(SUPPLIED DATA begins)

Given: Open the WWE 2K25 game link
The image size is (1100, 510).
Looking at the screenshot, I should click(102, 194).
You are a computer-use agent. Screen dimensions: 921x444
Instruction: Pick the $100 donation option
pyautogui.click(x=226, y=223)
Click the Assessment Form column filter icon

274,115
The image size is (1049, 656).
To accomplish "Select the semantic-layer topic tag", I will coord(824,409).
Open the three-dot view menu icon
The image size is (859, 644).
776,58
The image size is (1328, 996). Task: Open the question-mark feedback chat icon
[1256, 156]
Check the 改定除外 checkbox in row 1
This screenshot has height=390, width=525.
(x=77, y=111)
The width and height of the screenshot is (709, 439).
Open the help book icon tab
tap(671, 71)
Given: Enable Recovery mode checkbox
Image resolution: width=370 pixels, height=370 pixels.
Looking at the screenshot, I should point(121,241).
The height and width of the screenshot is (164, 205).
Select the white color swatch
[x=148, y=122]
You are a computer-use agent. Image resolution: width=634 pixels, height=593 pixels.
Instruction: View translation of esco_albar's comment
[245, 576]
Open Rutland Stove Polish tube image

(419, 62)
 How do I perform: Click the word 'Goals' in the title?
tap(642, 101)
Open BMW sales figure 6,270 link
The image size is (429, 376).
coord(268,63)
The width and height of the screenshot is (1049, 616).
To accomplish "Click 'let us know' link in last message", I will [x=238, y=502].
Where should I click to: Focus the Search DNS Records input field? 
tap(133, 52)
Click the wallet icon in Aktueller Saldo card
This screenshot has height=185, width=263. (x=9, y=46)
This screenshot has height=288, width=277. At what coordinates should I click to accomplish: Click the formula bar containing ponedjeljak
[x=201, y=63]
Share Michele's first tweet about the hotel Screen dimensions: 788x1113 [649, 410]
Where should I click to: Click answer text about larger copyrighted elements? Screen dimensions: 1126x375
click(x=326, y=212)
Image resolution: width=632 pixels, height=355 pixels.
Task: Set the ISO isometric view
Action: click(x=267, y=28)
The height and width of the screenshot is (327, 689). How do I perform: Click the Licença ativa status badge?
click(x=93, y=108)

(SUPPLIED DATA ends)

DESCRIPTION OF THE TASK: For the records above, give the number of lines containing the string "Given" and no other words.

TASK OUTPUT: 2